-------- Excerpt provided --------

Given the potential consequences of recurring drug shortages within the U.S., there is a need for reconfigurable facilities that are capable of rapid product changeover. In a rapid therapeutics manufacturing (RTM) facility, one is concerned with the ability to perform scale-up and optimization of the batch process for the rapid production of a given product. These problems can be represented as large-scale dynamic optimization problems with uncertainty. This project seeks to develop novel optimization strategies that can solve these batch optimization problems using efficient parallel computation on emerging scientific computing architectures.
The work has the following research objectives: 1. Parallel Solution of Structured Nonlinear Programming Problems on Clusters and Multicore Machines -- focus on the development of an internal decomposition approach for block structured nonlinear programming (NLP) problems, enabling efficient parallel solution of previously intractable problems in a rigorous nonlinear framework. 2. Parallel Solution of Structured NLP Problems on Emerging Massively Parallel Architectures -- focus on extending these NLP algorithms to effectively exploit the capabilities of these affordable, massively parallel architectures. 3. Batch Process Optimization in Reconfigurable Systems for Rapid Therapeutics Manufacturing -- integrate the parallel algorithms with a modular modeling framework and develop rigorous dynamic models to support scale-up and batch optimization in reconfigurable therapeutics manufacturing facilities.
Broader Impacts:
This is an integrated plan to meet the following education goals: 1. Increasing Scientific Research Awareness Among Undergraduates -- the PI has pursued the career development of several promising undergraduates, and two undergraduates per year will be trained for a career in research. 2. Encouraging Lifelong Learning Through Active Participation in Online Technical Communities -- to encourage lifelong learning and active participation in an online technical community, the PI will integrate the use of wiki and forum software with the undergraduate course on numerical methods. Student teams will be required to contribute content and will be graded on the level of involvement and peer rating of their posted material. 3. Preparation of Graduate Students and Professionals for Effective Use and Development of the Next Generation of PSE Tools -- the PI will develop a new graduate level course designed to demonstrate the potential of modern computing architectures for scientific computing. In addition, a short course will be developed to be taught at Lund University (Sweden) and within the National Center for Therapeutics Manufacturing at Texas A&M University. 4. Promoting Research Careers Among Underrepresented Groups -- the PI will work actively with the Louis Stokes Alliance for Minority Participation (LSAMP) at Texas A&M University as a research mentor to encourage minority undergraduates and Masters students to pursue doctoral studies and a career in research.
This research has the potential to significantly improve resiliency in the therapeutics manufacturing industry through its impact on rapid manufacturing. In addition, the novel parallel algorithms are general in nature and will be made available through the COIN-OR open-source foundation to be used by other researchers to tackle previously intractable nonlinear optimization problems. Research results will be disseminated in refereed journals and at national conferences.

-------- Recorded information --------

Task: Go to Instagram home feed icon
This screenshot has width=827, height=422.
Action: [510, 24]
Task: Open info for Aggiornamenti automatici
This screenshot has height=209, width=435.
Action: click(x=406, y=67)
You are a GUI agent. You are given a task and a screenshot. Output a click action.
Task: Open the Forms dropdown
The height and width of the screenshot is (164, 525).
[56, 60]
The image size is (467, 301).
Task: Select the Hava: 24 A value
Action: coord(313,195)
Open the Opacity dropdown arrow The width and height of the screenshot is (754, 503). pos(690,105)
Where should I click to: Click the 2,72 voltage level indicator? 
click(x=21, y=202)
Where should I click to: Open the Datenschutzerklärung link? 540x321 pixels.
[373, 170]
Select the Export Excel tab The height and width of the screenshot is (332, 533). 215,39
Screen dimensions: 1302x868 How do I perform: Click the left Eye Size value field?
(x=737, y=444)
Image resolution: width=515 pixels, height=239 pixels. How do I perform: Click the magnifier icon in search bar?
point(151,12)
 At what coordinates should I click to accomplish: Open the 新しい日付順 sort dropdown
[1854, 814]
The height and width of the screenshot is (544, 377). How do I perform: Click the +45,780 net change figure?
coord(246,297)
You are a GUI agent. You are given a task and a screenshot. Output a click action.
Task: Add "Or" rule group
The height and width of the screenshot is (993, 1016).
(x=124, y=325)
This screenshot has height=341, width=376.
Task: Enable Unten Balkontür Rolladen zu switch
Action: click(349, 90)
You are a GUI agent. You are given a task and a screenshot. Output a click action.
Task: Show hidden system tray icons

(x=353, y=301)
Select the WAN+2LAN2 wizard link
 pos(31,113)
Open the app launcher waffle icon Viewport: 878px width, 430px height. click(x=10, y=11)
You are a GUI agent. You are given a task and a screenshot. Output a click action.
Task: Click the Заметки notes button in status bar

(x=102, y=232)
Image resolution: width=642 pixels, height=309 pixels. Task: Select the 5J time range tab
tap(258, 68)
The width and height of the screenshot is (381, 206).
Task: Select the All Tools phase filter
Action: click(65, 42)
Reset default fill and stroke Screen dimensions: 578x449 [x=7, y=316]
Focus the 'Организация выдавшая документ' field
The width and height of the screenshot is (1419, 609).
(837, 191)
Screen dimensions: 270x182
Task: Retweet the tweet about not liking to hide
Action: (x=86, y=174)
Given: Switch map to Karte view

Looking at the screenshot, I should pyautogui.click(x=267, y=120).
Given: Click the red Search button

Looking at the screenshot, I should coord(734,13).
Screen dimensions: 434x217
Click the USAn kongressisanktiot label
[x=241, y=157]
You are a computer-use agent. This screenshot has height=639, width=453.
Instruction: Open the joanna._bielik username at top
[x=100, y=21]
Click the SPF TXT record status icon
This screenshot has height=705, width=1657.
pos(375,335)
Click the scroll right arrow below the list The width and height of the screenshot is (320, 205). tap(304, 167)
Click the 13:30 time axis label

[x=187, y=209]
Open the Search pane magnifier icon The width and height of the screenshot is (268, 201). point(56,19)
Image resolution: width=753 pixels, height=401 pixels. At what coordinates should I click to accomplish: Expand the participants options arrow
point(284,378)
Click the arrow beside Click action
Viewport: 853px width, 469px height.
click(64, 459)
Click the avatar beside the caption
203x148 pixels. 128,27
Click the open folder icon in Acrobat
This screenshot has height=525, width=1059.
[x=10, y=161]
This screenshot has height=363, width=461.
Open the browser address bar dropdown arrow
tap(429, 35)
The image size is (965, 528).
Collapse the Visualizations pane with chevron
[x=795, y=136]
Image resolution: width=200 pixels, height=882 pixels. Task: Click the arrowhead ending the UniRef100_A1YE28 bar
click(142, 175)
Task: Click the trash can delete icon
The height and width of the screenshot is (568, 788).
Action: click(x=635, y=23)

--------

_Problems to work on_
1 – Using the project abstract, decide whether each statement agrees with it. Answer yes or no and quote the words that settle it.
(a) The novel parallel algorithms will be made available through the COIN-OR open-source foundation.
(b) Three undergraduates per year will be trained for a career in research.
(c) A short course will be developed to be taught at Lund University.
2 – Reproduce everything in the project abstract from "This research has" down to "at national conferences.".
3 – Answer these questions from the project abstract.
(a) What software will the PI integrate with the undergraduate course on numerical methods?
(b) How can the problems involved in scale-up and batch optimization be represented?
(c) Which organization at Texas A&M University will the PI work with as a research mentor?
The records were taken from a separate source.

_Solutions to the tasks_
1 –
(a) Yes: "the novel parallel algorithms are general in nature and will be made available through the COIN-OR open-source foundation"
(b) No: "two undergraduates per year will be trained for a career in research"
(c) Yes: "a short course will be developed to be taught at Lund University (Sweden)"

2 –
This research has the potential to significantly improve resiliency in the therapeutics manufacturing industry through its impact on rapid manufacturing. In addition, the novel parallel algorithms are general in nature and will be made available through the COIN-OR open-source foundation to be used by other researchers to tackle previously intractable nonlinear optimization problems. Research results will be disseminated in refereed journals and at national conferences.

3 –
(a) Wiki and forum software.
(b) As large-scale dynamic optimization problems with uncertainty.
(c) The Louis Stokes Alliance for Minority Participation (LSAMP).